GIVEN PROBLEM — Recast the listing below as a numbered list with one entry per line, leaving out any blank lines.

— BEGIN —

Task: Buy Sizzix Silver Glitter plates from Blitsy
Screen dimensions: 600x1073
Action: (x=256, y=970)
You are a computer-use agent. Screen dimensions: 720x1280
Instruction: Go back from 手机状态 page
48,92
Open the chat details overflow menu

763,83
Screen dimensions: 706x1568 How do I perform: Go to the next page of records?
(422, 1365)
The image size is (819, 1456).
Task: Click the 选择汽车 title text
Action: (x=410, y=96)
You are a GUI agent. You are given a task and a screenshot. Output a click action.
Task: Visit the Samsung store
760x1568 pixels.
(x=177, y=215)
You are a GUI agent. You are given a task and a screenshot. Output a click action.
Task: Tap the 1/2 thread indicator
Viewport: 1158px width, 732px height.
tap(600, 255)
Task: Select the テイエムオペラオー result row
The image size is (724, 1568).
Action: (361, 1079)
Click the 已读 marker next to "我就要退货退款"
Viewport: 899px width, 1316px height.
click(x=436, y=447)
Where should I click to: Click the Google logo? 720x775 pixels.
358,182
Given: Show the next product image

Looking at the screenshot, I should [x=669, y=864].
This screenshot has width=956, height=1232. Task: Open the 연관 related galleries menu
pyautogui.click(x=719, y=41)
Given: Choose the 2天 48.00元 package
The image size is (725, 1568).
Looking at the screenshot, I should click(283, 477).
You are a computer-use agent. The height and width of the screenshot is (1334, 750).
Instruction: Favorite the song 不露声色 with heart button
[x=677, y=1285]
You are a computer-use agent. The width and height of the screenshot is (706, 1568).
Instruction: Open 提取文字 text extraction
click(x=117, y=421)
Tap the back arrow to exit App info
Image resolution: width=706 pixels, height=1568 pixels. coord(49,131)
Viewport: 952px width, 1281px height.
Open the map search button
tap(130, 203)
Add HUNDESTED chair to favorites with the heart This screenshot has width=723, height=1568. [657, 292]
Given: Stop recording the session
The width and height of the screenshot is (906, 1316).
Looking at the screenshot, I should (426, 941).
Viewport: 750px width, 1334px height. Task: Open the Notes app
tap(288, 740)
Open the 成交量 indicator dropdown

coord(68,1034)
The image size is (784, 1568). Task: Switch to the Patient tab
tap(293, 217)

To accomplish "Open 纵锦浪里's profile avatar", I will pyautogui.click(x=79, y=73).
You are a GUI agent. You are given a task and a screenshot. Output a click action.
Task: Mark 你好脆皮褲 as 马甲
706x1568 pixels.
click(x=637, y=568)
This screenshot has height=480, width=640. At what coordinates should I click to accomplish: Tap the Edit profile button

— END —

FULL SOLUTION —
1. Task: Buy Sizzix Silver Glitter plates from Blitsy
2. Screen dimensions: 600x1073
3. Action: (x=256, y=970)
4. You are a computer-use agent. Screen dimensions: 720x1280
5. Instruction: Go back from 手机状态 page
6. 48,92
7. Open the chat details overflow menu
8. 763,83
9. Screen dimensions: 706x1568 How do I perform: Go to the next page of records?
10. (422, 1365)
11. The image size is (819, 1456).
12. Task: Click the 选择汽车 title text
13. Action: (x=410, y=96)
14. You are a GUI agent. You are given a task and a screenshot. Output a click action.
15. Task: Visit the Samsung store
16. 760x1568 pixels.
17. (x=177, y=215)
18. You are a GUI agent. You are given a task and a screenshot. Output a click action.
19. Task: Tap the 1/2 thread indicator
20. Viewport: 1158px width, 732px height.
21. tap(600, 255)
22. Task: Select the テイエムオペラオー result row
23. The image size is (724, 1568).
24. Action: (361, 1079)
25. Click the 已读 marker next to "我就要退货退款"
26. Viewport: 899px width, 1316px height.
27. click(x=436, y=447)
28. Where should I click to: Click the Google logo? 720x775 pixels.
29. 358,182
30. Given: Show the next product image
31. Looking at the screenshot, I should [x=669, y=864].
32. This screenshot has width=956, height=1232. Task: Open the 연관 related galleries menu
33. pyautogui.click(x=719, y=41)
34. Given: Choose the 2天 48.00元 package
35. The image size is (725, 1568).
36. Looking at the screenshot, I should click(283, 477).
37. You are a computer-use agent. The height and width of the screenshot is (1334, 750).
38. Instruction: Favorite the song 不露声色 with heart button
39. [x=677, y=1285]
40. You are a computer-use agent. The width and height of the screenshot is (706, 1568).
41. Instruction: Open 提取文字 text extraction
42. click(x=117, y=421)
43. Tap the back arrow to exit App info
44. Image resolution: width=706 pixels, height=1568 pixels. coord(49,131)
45. Viewport: 952px width, 1281px height.
46. Open the map search button
47. tap(130, 203)
48. Add HUNDESTED chair to favorites with the heart This screenshot has width=723, height=1568. [657, 292]
49. Given: Stop recording the session
50. The width and height of the screenshot is (906, 1316).
51. Looking at the screenshot, I should (426, 941).
52. Viewport: 750px width, 1334px height. Task: Open the Notes app
53. tap(288, 740)
54. Open the 成交量 indicator dropdown
55. coord(68,1034)
56. The image size is (784, 1568). Task: Switch to the Patient tab
57. tap(293, 217)
58. To accomplish "Open 纵锦浪里's profile avatar", I will pyautogui.click(x=79, y=73).
59. You are a GUI agent. You are given a task and a screenshot. Output a click action.
60. Task: Mark 你好脆皮褲 as 马甲
61. 706x1568 pixels.
62. click(x=637, y=568)
63. This screenshot has height=480, width=640. At what coordinates should I click to accomplish: Tap the Edit profile button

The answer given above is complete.